■ **Instructions to follow**
Give the records back in full, exactly as they read.
--- Given information Enclosed Below ---
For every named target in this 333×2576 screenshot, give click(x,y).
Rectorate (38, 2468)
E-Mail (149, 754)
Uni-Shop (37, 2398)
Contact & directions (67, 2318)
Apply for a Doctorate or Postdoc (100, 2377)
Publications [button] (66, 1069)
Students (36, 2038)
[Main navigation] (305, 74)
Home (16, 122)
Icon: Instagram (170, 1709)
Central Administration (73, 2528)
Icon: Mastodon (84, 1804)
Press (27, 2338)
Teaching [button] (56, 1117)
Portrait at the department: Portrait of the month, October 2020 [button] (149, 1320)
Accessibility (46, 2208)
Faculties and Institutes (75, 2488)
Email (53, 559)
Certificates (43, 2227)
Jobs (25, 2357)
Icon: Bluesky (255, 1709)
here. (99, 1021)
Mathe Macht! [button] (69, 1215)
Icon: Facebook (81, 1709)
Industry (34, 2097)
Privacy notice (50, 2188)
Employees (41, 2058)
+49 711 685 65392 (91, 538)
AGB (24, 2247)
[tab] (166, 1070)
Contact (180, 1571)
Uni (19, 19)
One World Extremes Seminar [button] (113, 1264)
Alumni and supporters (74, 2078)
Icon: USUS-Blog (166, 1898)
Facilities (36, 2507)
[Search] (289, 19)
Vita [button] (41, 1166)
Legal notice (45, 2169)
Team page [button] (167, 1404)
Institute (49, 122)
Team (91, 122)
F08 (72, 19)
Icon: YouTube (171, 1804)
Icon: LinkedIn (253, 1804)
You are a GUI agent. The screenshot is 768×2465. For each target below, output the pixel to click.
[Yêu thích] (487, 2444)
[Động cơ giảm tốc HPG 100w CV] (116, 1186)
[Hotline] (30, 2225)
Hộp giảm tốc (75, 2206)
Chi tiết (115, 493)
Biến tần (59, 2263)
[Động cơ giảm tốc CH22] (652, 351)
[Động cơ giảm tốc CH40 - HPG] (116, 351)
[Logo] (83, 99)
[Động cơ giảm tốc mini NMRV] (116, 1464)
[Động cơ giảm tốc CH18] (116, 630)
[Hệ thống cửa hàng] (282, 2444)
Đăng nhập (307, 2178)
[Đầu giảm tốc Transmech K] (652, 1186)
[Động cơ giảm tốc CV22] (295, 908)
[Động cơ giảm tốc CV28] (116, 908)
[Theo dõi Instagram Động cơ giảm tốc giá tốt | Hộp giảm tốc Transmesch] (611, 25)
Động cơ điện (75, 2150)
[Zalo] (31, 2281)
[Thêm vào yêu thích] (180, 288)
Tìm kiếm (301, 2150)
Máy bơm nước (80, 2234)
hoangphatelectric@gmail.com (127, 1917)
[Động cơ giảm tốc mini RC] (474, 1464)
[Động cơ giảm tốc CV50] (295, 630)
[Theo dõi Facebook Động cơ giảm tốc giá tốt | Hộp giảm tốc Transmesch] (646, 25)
--- End of Enclosed Given information ---
■ **Completed exercise**
For every named target in this 333×2576 screenshot, give click(x,y).
Rectorate (38, 2468)
E-Mail (149, 754)
Uni-Shop (37, 2398)
Contact & directions (67, 2318)
Apply for a Doctorate or Postdoc (100, 2377)
Publications [button] (66, 1069)
Students (36, 2038)
[Main navigation] (305, 74)
Home (16, 122)
Icon: Instagram (170, 1709)
Central Administration (73, 2528)
Icon: Mastodon (84, 1804)
Press (27, 2338)
Teaching [button] (56, 1117)
Portrait at the department: Portrait of the month, October 2020 [button] (149, 1320)
Accessibility (46, 2208)
Faculties and Institutes (75, 2488)
Email (53, 559)
Certificates (43, 2227)
Jobs (25, 2357)
Icon: Bluesky (255, 1709)
here. (99, 1021)
Mathe Macht! [button] (69, 1215)
Icon: Facebook (81, 1709)
Industry (34, 2097)
Privacy notice (50, 2188)
Employees (41, 2058)
+49 711 685 65392 (91, 538)
AGB (24, 2247)
[tab] (166, 1070)
Contact (180, 1571)
Uni (19, 19)
One World Extremes Seminar [button] (113, 1264)
Alumni and supporters (74, 2078)
Icon: USUS-Blog (166, 1898)
Facilities (36, 2507)
[Search] (289, 19)
Vita [button] (41, 1166)
Legal notice (45, 2169)
Team page [button] (167, 1404)
Institute (49, 122)
Team (91, 122)
F08 (72, 19)
Icon: YouTube (171, 1804)
Icon: LinkedIn (253, 1804)
You are a GUI agent. The screenshot is 768×2465. For each target below, output the pixel to click.
[Yêu thích] (487, 2444)
[Động cơ giảm tốc HPG 100w CV] (116, 1186)
[Hotline] (30, 2225)
Hộp giảm tốc (75, 2206)
Chi tiết (115, 493)
Biến tần (59, 2263)
[Động cơ giảm tốc CH22] (652, 351)
[Động cơ giảm tốc CH40 - HPG] (116, 351)
[Logo] (83, 99)
[Động cơ giảm tốc mini NMRV] (116, 1464)
[Động cơ giảm tốc CH18] (116, 630)
[Hệ thống cửa hàng] (282, 2444)
Đăng nhập (307, 2178)
[Đầu giảm tốc Transmech K] (652, 1186)
[Động cơ giảm tốc CV22] (295, 908)
[Động cơ giảm tốc CV28] (116, 908)
[Theo dõi Instagram Động cơ giảm tốc giá tốt | Hộp giảm tốc Transmesch] (611, 25)
Động cơ điện (75, 2150)
[Zalo] (31, 2281)
[Thêm vào yêu thích] (180, 288)
Tìm kiếm (301, 2150)
Máy bơm nước (80, 2234)
hoangphatelectric@gmail.com (127, 1917)
[Động cơ giảm tốc mini RC] (474, 1464)
[Động cơ giảm tốc CV50] (295, 630)
[Theo dõi Facebook Động cơ giảm tốc giá tốt | Hộp giảm tốc Transmesch] (646, 25)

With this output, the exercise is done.